At present, there is a gap in our structural understanding of cellular complexes. We have comparatively low-resolution images of large cellular complexes — for example, electron microscopy (EM) images of the nuclear pore complex — and high-resolution structures of components of these complexes. As it seems that technical limitations will prevent us from obtaining high-resolution structures of large complexes in the immediate future, how can we begin to bridge this gap? Russell and colleagues now describe one way in Science.

They modelled a large set of yeast protein-interaction data using known three-dimensional structures, and were able to obtain the most complete view of protein complexes so far and also to predict a structure-based network of crosstalk between complexes. Furthermore, they screened complexes using EM to obtain low-resolution images that helped them to assemble and confirm their models. Of 102 complexes, at least 54 partial models could be obtained. And, for 29 of these — including the exosome, RNA polymerase II and a 3′-messenger-RNA-degradation complex — the results revealed atomic details that would not readily have been seen by homology. These models have the potential to generate hypotheses that can be further tested, for example, by mutagenesis.

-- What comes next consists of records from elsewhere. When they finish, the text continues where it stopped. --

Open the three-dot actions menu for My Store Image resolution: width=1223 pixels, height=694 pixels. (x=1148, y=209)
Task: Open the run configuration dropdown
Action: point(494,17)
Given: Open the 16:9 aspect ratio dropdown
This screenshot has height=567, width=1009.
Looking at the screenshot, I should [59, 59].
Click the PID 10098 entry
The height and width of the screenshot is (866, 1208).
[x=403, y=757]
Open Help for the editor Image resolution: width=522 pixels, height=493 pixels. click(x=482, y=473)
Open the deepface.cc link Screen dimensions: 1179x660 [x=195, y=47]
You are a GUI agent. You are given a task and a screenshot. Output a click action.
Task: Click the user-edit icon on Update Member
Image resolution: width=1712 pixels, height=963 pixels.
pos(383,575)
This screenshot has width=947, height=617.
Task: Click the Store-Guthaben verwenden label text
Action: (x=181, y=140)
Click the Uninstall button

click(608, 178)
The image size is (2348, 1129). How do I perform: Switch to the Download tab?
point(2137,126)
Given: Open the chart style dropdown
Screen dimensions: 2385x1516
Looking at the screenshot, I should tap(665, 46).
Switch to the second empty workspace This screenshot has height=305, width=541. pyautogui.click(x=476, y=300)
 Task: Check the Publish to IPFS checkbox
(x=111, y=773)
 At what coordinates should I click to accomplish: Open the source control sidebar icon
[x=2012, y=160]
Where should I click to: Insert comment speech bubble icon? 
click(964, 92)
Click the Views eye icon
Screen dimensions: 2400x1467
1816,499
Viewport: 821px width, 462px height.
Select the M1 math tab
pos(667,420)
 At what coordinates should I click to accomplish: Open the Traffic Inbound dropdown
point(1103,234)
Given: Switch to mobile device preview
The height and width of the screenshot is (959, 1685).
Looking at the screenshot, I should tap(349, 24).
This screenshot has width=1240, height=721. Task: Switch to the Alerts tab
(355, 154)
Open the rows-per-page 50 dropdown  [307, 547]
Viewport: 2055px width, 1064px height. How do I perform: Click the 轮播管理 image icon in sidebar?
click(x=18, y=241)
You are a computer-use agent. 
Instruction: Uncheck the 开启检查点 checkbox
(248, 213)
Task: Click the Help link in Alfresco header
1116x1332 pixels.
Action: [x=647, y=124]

In addition, as each new structure that becomes available can help us to understand numerous interactions, “The complex predictions and the associated network will ... improve exponentially as the numbers of structures and interactions increase, providing an ever more complete molecular anatomy of the cell.” REFERENCE Aloy, P. et al. Structure-based assembly of protein complexes in yeast. Science 303, 2026–2029 (2004)

A new state of STAT

Cytoplasmic STAT (signal transducer and activator of transcription) proteins are tyrosine phosphorylated as a result of the ligand-induced activation of cell-surface receptors. They then dimerize through reciprocal phosphotyrosine–SH2-domain interactions and translocate to the nucleus, where they regulate target-gene expression. Crystal structures are available for the core regions of mammalian STAT1 and STAT3 in their DNA-bound forms, but important questions still remain about the structures of non-DNA-bound STATs. Now, though, in Molecular Cell, Müller and co-workers present the 2.7-Å crystal structure of the core region of a tyrosine phosphorylated, homodimeric Dictyostelium discoideum STAT (STATa) in its non-DNA-bound form.

Like STAT1 and STAT3, STATa has four domains, but the orientation of these domains is different — for example, the orientation of the coiled-coil domain is inverted. Dimerization of STATa is mediated by both phosphotyrosine–SH2-domain interactions and direct SH2-domain interactions, and the STATa dimer has an extended, 'open' structure that is very different to the 'closed' structure of the DNA-bound STAT1 and STAT3 dimers. This indicates how the non-DNA-bound and DNA-bound forms might be differentially recognized by factors that regulate STAT signalling, and implies that a large conformational change occurs on target recognition. In addition, this work has provided insights into the nuclear export, evolution and diversity of STAT proteins. REFERENCE Soler-Lopez, M. et al. Structure of an activated Dictyostelium STAT in its DNA-unbound form. Mol. Cell 13, 791–804 (2004)